Brian Giles is the first official Creative in Residence for Zanzibar Locke, Dublin and the face behind ‘Sonofafox’.
If you have paid a visit to Zanzibar Locke over the past few weeks, you may have noticed a few bright and colourful stand out prints in our lobby and co-working spaces. These amazing creations are courtesy of Brian and his incredible screen-printed art works.
To celebrate, we’re kicking off Brian’s Creative in Residence with an exciting event full of art, music and drinks at the end of May at Zanzibar Locke. And to dive a little deeper into his work, we sat down with Brian to learn more about his inspirations and to explain how the collaboration with Zanzibar Locke came about. We also went along to his studio to learn more about the creative process behind his prints.
When did Sonofafox begin, and what does the name represent?
My twin brother and I played in a punk band growing up in Dublin. Sonofafox was a name given to both of us by the local scene of bands we played with on account of our red hair; I liked its sound and decided to keep it when I started working full time as an artist. I've been full-time now for the last four years.
Where did you grow up, and how did this inspire your work?
I grew up in Dublin, by the sea. I guess the city's culture has influenced me. The people I met in school, the bands I played with, the gigs I played, the parties and raves I went to. It all created the culture that has fed me and made me who I am. 90% of my friends growing up were involved with music, be it putting on gigs or playing in bands, traditional music, raves, punk gigs. So music has always been a massive part of who I am, and I would say the love of art came from there. It's a small but vibrant city full of passionate creativity. And the people here will always support and encourage you.
Who are some fellow artists or creatives that you look up to?
I'm a massive fan of Kate Gibb; her work for the Chemical Brothers, especially the Surrender album cover, was a significant influence. I just loved her use of colour and imagery; she has a great range of work. Also, a massive fan of Jimmy Turrels' work, the graphic imagery of his collages and the use of colour have been a huge source of inspiration. Here in Ireland at the moment, I'm a massive fan of Leah Hewson's, especially the collection she did with Stoney Road Press.
What is screen printed artwork, and how is it created?

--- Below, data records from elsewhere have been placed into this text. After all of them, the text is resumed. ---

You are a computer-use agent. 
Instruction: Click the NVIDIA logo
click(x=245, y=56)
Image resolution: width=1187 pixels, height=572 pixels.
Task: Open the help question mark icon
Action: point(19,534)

Screen printing transfers a designed image onto a flat surface using a mesh screen, ink and a squeegee. Fabric and paper are the most common surfaces. It is created by coating the mesh screen with a photosensitive emulsion; you expose the imagery onto the screen through a light bed. I love the tactile nature and the messiness of printing. I love the ritual of the process; the steps taken before you get to the print bed; Screen printing, for me, is the perfect medium. It brings together everything I love about colour, image-making, and texture. My work was always very graphic in college, and with print, I've found the perfect outlet for my visual style.
How did your collaboration with Locke come to the surface?
Last summer, but lockdown got in the way of things, and it was last November that things started to take shape. It has been an excellent experience to be given a platform like the Zanzibar hotel to display my work. I'm looking forward to the launch later on in May.
Tell us about some of the pieces in your collection at Zanzibar Locke?
I researched, designed and created the work last year during the second half of lockdown. We were coming out of things, and I wanted to develop a body of work that inspired positively through the use of colour. I wanted to explore positive messages of growth and new beginnings with this collection. To do this, I drew inspiration from the flora and plant life found at Glasnevin Botanic Gardens, taking moods and shapes from the natural world found in their amazing gardens.
What do the next five years look like for Brian Giles?
I want to carry on developing and creating more exhibitions and collections and try to get my work out to a bigger audience. For the last five years, I've been on a journey to find my feet as a full-time artist and find and develop my style. For the next five on want to push on and try and reach my full potential.